TASK DETAILS. Print every one of the records verbatim, omitting nothing.

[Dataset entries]
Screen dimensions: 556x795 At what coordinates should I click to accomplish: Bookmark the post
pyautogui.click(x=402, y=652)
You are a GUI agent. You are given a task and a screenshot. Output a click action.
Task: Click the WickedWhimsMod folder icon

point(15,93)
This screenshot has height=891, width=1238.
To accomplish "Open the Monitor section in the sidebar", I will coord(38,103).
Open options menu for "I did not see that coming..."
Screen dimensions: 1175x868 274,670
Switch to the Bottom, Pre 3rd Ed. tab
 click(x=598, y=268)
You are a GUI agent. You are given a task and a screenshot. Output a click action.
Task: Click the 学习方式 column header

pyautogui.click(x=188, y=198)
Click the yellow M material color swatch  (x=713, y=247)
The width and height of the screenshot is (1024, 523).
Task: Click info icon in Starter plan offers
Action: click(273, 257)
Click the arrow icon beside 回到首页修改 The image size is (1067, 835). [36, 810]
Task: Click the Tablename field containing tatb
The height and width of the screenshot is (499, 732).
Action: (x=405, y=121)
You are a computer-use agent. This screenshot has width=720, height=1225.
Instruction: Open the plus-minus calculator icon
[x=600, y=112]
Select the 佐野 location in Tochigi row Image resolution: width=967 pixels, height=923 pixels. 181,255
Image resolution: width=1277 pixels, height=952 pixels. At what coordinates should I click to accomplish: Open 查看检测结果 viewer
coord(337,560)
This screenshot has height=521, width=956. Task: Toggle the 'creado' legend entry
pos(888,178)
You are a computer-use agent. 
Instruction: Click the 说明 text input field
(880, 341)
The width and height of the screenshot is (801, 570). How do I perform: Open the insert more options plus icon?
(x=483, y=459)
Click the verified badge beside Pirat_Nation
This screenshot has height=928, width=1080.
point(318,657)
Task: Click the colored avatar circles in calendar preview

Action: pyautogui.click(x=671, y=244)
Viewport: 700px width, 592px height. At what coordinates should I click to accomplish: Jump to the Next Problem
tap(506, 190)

REPLY TO THE TASK.
Screen dimensions: 556x795 At what coordinates should I click to accomplish: Bookmark the post
pyautogui.click(x=402, y=652)
You are a GUI agent. You are given a task and a screenshot. Output a click action.
Task: Click the WickedWhimsMod folder icon

point(15,93)
This screenshot has height=891, width=1238.
To accomplish "Open the Monitor section in the sidebar", I will coord(38,103).
Open options menu for "I did not see that coming..."
Screen dimensions: 1175x868 274,670
Switch to the Bottom, Pre 3rd Ed. tab
 click(x=598, y=268)
You are a GUI agent. You are given a task and a screenshot. Output a click action.
Task: Click the 学习方式 column header

pyautogui.click(x=188, y=198)
Click the yellow M material color swatch  (x=713, y=247)
The width and height of the screenshot is (1024, 523).
Task: Click info icon in Starter plan offers
Action: click(273, 257)
Click the arrow icon beside 回到首页修改 The image size is (1067, 835). [36, 810]
Task: Click the Tablename field containing tatb
The height and width of the screenshot is (499, 732).
Action: (x=405, y=121)
You are a computer-use agent. This screenshot has width=720, height=1225.
Instruction: Open the plus-minus calculator icon
[x=600, y=112]
Select the 佐野 location in Tochigi row Image resolution: width=967 pixels, height=923 pixels. 181,255
Image resolution: width=1277 pixels, height=952 pixels. At what coordinates should I click to accomplish: Open 查看检测结果 viewer
coord(337,560)
This screenshot has height=521, width=956. Task: Toggle the 'creado' legend entry
pos(888,178)
You are a computer-use agent. 
Instruction: Click the 说明 text input field
(880, 341)
The width and height of the screenshot is (801, 570). How do I perform: Open the insert more options plus icon?
(x=483, y=459)
Click the verified badge beside Pirat_Nation
This screenshot has height=928, width=1080.
point(318,657)
Task: Click the colored avatar circles in calendar preview

Action: pyautogui.click(x=671, y=244)
Viewport: 700px width, 592px height. At what coordinates should I click to accomplish: Jump to the Next Problem
tap(506, 190)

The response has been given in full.